The only thing that pro-choice advocates have guaranteed to be more deadly than an “unsafe abortion” when the act was illegal is “safe” abortions now that they are legal. Millions more have died than ever before. Well done; we have made hypocrisy a new killing field.

Conclusion I consider myself pro-life because I support programs and policies which help people to thrive, including abortion. There’s nothing “pro-life,” or noble, about forcing a woman to carry an unwanted fetus to term, especially when that fetus could put her life in danger, was conceived through rape or incest, or would be subjected to a life of difficulty and poverty because the mother is unable to provide for a child.

We can’t continue to allow people to pretend that they support life, on the basis that they oppose abortion. We have to be willing to say, “No, that’s not what you are, and I’m not going to let you lie about your position in order to make it sound more appealing. You are not pro-life. If you were, you would be fundraising for orphanages instead of protesting at abortion clinics.”

Abortion helps “people to thrive”? That is too easy. But I obviously forgot that some people have rights and others don’t. Kids, if you have escaped the death row that the womb has become in our respective nations, congratulations. You can now thrive without concern and even thrive to the point of stopping someone else from thriving if they get in your way!

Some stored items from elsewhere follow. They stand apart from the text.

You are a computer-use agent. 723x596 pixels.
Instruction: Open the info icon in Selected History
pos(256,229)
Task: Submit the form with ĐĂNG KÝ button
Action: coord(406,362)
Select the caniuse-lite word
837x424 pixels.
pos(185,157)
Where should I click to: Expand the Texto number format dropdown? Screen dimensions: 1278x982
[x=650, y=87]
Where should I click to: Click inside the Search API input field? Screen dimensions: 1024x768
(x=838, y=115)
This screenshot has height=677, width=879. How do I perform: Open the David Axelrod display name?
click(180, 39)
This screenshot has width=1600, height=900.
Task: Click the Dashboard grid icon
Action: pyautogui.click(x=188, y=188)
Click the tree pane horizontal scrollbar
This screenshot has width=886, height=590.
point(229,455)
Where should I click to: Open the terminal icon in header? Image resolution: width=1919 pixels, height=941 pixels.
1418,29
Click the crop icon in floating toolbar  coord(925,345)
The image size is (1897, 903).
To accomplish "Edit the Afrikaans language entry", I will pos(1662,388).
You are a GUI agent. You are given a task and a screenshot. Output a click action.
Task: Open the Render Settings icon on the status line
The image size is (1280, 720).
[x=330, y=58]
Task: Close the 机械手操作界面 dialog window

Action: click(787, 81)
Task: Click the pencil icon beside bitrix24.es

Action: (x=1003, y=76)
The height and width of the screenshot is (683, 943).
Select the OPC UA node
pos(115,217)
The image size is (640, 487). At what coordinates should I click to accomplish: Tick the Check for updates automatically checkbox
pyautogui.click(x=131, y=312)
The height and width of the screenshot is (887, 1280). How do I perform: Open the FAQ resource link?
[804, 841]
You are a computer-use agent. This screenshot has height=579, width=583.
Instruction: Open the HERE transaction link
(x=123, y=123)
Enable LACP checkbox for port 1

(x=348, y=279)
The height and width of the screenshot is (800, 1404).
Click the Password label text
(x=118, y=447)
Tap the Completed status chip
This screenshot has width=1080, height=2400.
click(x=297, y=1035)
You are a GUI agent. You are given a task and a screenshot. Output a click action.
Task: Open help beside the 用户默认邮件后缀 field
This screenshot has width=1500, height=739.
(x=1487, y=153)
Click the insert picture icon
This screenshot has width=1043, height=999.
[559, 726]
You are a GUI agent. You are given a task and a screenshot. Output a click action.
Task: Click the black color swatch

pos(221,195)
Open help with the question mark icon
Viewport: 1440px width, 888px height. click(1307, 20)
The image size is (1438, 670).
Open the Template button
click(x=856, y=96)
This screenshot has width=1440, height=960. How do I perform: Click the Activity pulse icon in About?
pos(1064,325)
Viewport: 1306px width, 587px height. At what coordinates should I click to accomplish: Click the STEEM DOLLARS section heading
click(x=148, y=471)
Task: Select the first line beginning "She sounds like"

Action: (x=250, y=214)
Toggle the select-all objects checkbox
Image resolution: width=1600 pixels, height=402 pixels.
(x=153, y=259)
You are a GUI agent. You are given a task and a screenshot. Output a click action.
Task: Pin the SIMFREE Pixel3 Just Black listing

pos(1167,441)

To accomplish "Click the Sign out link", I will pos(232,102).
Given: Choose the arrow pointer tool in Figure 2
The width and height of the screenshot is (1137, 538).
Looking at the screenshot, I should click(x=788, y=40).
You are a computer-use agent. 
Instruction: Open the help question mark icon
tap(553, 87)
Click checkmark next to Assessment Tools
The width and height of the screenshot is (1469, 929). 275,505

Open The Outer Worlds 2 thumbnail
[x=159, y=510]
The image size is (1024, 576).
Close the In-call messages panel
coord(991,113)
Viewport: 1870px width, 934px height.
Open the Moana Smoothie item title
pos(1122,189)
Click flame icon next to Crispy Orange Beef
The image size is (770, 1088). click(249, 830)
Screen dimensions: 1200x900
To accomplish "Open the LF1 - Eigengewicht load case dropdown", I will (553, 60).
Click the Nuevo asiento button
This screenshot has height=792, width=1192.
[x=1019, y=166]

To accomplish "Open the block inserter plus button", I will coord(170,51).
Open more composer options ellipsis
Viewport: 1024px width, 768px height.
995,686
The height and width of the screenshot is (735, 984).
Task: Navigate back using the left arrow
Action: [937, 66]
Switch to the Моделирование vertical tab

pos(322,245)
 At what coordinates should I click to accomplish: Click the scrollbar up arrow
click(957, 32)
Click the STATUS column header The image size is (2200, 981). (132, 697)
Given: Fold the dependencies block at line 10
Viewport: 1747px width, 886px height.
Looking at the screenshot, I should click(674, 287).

Orphanages -right. Seriously? There are no orphans because we killed them all. But I guess we can congratulate ourselves for keeping so many children out of poverty. Maybe we should deal it the final blow by getting rid of the rest of those poor children whom we missed.

In conclusion, I haven’t lied. Pro-life people, for all our warts and weaknesses, are telling the truth. The problem is that the truth about this matter is ugly. The author of this piece is like the man who complains about his neighbour’s overturned garbage can, all the while declaring his right to live in a filth ridden and vermin infested house next door. So if I cause my neighbour to be upset because I have informed him about how offensive I find his living conditions, and how it is causing everyone else to be sick, I’ll gladly take my lumps. Someday, I hope, the city will hear me and condemn that house once and for all. Until such time I am, and always will be, pro-life.

1www.addictinginfo.org/2013/04/21/pro-life-lie/ 
2. The following is something I wrote a long time ago but never had an opportunity to publish. The material is somewhat dated but as the Planned Parenthood scandal has erupted I thought it was, providentially, time to post it here. Readers should note that I am a Canadian writing about American political issues but any reader can see that this is applicable to our nation as well.